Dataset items

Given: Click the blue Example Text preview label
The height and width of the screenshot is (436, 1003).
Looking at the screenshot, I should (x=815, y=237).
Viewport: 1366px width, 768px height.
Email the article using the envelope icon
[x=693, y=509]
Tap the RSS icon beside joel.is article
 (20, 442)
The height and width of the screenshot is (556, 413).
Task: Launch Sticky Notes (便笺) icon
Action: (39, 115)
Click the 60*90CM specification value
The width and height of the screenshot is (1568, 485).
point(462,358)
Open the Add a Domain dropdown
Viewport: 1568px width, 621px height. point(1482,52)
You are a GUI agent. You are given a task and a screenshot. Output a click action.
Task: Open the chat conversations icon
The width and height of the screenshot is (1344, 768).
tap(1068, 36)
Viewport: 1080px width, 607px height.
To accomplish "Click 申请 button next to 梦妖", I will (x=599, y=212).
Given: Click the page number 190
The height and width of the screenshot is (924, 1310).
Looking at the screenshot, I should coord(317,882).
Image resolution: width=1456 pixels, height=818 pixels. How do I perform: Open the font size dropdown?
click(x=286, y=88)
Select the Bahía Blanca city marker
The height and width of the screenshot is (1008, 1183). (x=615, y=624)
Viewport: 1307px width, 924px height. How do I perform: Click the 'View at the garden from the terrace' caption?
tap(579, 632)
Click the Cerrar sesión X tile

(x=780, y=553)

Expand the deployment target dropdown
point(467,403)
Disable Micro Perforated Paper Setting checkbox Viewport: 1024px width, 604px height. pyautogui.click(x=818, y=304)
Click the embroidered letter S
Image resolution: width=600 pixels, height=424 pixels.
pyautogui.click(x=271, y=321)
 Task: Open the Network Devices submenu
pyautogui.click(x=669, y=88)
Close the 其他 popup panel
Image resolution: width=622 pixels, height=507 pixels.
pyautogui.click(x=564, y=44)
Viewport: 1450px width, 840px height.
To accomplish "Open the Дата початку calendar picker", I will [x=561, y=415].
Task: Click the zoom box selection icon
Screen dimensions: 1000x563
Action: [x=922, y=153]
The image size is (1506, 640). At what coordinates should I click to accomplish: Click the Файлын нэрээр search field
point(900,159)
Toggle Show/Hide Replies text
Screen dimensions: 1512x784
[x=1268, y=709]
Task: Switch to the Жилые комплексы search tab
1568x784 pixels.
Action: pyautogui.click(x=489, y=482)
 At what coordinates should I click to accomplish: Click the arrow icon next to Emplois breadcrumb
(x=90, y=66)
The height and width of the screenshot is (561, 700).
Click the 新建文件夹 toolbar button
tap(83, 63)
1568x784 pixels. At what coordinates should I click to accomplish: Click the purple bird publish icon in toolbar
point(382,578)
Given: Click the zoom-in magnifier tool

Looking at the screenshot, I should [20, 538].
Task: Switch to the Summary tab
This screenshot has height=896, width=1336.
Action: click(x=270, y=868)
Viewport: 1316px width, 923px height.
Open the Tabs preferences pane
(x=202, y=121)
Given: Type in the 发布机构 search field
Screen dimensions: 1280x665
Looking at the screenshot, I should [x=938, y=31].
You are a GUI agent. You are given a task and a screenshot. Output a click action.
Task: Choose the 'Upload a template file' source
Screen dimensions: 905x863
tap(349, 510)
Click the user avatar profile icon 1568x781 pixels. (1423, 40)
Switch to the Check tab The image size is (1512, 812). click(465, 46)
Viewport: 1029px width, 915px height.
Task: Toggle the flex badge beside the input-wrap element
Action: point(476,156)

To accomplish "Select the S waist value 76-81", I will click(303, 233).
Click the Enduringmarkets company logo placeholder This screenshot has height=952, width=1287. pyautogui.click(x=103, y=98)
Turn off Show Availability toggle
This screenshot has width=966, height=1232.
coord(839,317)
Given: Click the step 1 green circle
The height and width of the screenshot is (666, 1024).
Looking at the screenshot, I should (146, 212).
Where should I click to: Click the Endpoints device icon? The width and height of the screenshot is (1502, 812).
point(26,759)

» Goal: Copy out every one of the items above, keeping each line unchanged.

» Finished exercise:
Given: Click the blue Example Text preview label
The height and width of the screenshot is (436, 1003).
Looking at the screenshot, I should (x=815, y=237).
Viewport: 1366px width, 768px height.
Email the article using the envelope icon
[x=693, y=509]
Tap the RSS icon beside joel.is article
 (20, 442)
The height and width of the screenshot is (556, 413).
Task: Launch Sticky Notes (便笺) icon
Action: (39, 115)
Click the 60*90CM specification value
The width and height of the screenshot is (1568, 485).
point(462,358)
Open the Add a Domain dropdown
Viewport: 1568px width, 621px height. point(1482,52)
You are a GUI agent. You are given a task and a screenshot. Output a click action.
Task: Open the chat conversations icon
The width and height of the screenshot is (1344, 768).
tap(1068, 36)
Viewport: 1080px width, 607px height.
To accomplish "Click 申请 button next to 梦妖", I will (x=599, y=212).
Given: Click the page number 190
The height and width of the screenshot is (924, 1310).
Looking at the screenshot, I should coord(317,882).
Image resolution: width=1456 pixels, height=818 pixels. How do I perform: Open the font size dropdown?
click(x=286, y=88)
Select the Bahía Blanca city marker
The height and width of the screenshot is (1008, 1183). (x=615, y=624)
Viewport: 1307px width, 924px height. How do I perform: Click the 'View at the garden from the terrace' caption?
tap(579, 632)
Click the Cerrar sesión X tile

(x=780, y=553)

Expand the deployment target dropdown
point(467,403)
Disable Micro Perforated Paper Setting checkbox Viewport: 1024px width, 604px height. pyautogui.click(x=818, y=304)
Click the embroidered letter S
Image resolution: width=600 pixels, height=424 pixels.
pyautogui.click(x=271, y=321)
 Task: Open the Network Devices submenu
pyautogui.click(x=669, y=88)
Close the 其他 popup panel
Image resolution: width=622 pixels, height=507 pixels.
pyautogui.click(x=564, y=44)
Viewport: 1450px width, 840px height.
To accomplish "Open the Дата початку calendar picker", I will [x=561, y=415].
Task: Click the zoom box selection icon
Screen dimensions: 1000x563
Action: [x=922, y=153]
The image size is (1506, 640). At what coordinates should I click to accomplish: Click the Файлын нэрээр search field
point(900,159)
Toggle Show/Hide Replies text
Screen dimensions: 1512x784
[x=1268, y=709]
Task: Switch to the Жилые комплексы search tab
1568x784 pixels.
Action: pyautogui.click(x=489, y=482)
 At what coordinates should I click to accomplish: Click the arrow icon next to Emplois breadcrumb
(x=90, y=66)
The height and width of the screenshot is (561, 700).
Click the 新建文件夹 toolbar button
tap(83, 63)
1568x784 pixels. At what coordinates should I click to accomplish: Click the purple bird publish icon in toolbar
point(382,578)
Given: Click the zoom-in magnifier tool

Looking at the screenshot, I should [20, 538].
Task: Switch to the Summary tab
This screenshot has height=896, width=1336.
Action: click(x=270, y=868)
Viewport: 1316px width, 923px height.
Open the Tabs preferences pane
(x=202, y=121)
Given: Type in the 发布机构 search field
Screen dimensions: 1280x665
Looking at the screenshot, I should [x=938, y=31].
You are a GUI agent. You are given a task and a screenshot. Output a click action.
Task: Choose the 'Upload a template file' source
Screen dimensions: 905x863
tap(349, 510)
Click the user avatar profile icon 1568x781 pixels. (1423, 40)
Switch to the Check tab The image size is (1512, 812). click(465, 46)
Viewport: 1029px width, 915px height.
Task: Toggle the flex badge beside the input-wrap element
Action: point(476,156)

To accomplish "Select the S waist value 76-81", I will click(303, 233).
Click the Enduringmarkets company logo placeholder This screenshot has height=952, width=1287. pyautogui.click(x=103, y=98)
Turn off Show Availability toggle
This screenshot has width=966, height=1232.
coord(839,317)
Given: Click the step 1 green circle
The height and width of the screenshot is (666, 1024).
Looking at the screenshot, I should (146, 212).
Where should I click to: Click the Endpoints device icon? The width and height of the screenshot is (1502, 812).
point(26,759)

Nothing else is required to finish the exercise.